Dreaming may be a sign our brain is working hard in our sleep
Napping after learning something new could help you commit it to memory - as long as you dream, scientists say.
They found people who dream about a new task perform it better on waking than those who do not sleep or do not dream.
Volunteers were asked to learn the layout of a 3D computer maze so they could find their way within the virtual space several hours later.
Those allowed to take a nap and who also remembered dreaming of the task, found their way to a landmark quicker.
The researchers think the dreams are a sign that unconscious parts of the brain are working hard to process information about the task.
Dr Robert Stickgold of Harvard Medical School, one of the authors of the paper, said dreams may be a marker that the brain is working on the same problem at many levels.
He said: "The dreams might reflect the brain's attempt to find associations for the memories that could make them more useful in the future."
Co-author Dr Erin Wamsley said the study suggests our non-conscious brain works on the things that it deems are most important.

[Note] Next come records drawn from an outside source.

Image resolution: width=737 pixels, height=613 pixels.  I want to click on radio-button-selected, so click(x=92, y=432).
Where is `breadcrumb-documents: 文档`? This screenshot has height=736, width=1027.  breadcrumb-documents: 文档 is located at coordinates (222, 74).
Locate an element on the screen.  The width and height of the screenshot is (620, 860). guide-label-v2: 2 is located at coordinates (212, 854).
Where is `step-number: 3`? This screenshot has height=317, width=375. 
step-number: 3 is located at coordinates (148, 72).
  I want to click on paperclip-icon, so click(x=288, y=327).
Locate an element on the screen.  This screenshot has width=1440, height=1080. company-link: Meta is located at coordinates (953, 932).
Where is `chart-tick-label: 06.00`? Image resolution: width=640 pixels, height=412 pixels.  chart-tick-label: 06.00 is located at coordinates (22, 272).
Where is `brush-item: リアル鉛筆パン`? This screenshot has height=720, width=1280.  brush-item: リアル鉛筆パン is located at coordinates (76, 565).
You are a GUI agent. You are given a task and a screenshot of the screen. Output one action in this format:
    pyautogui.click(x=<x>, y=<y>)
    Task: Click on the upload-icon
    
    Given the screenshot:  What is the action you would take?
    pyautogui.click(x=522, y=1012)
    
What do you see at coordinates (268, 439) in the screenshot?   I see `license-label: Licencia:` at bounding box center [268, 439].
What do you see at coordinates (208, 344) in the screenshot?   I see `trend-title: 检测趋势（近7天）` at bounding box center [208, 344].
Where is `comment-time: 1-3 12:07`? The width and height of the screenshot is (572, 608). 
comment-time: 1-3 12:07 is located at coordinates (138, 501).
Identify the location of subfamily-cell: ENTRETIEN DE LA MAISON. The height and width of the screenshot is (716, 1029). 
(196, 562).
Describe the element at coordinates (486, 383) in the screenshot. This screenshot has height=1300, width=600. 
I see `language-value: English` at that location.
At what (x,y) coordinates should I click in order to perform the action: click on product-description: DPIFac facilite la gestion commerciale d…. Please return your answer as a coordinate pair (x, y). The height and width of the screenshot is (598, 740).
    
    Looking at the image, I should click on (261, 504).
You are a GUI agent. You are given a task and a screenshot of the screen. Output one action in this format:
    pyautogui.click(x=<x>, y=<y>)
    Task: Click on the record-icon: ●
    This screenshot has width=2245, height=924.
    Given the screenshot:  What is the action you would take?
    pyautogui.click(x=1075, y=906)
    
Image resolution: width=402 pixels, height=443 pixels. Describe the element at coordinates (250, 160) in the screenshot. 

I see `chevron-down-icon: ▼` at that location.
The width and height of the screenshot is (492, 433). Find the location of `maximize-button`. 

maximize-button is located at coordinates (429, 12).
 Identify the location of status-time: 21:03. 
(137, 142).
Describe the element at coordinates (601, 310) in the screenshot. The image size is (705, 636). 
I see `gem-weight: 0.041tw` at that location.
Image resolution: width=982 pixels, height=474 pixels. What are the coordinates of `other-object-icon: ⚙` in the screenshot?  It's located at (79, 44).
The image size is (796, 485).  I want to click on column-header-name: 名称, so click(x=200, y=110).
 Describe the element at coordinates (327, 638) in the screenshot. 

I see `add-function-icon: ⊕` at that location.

"Every day we are gathering and encountering tremendous amounts of information and new experiences," she said.
"It would seem that our dreams are asking the question, 'How do I use this information to inform my life?"
The research, published in the academic journal Cell Biology, could have practical implications.
The scientists say there may be ways to take advantage of this phenomenon for improving learning and memory.
For example, students might be better studying hard before bedtime, or taking a nap after a period of afternoon study.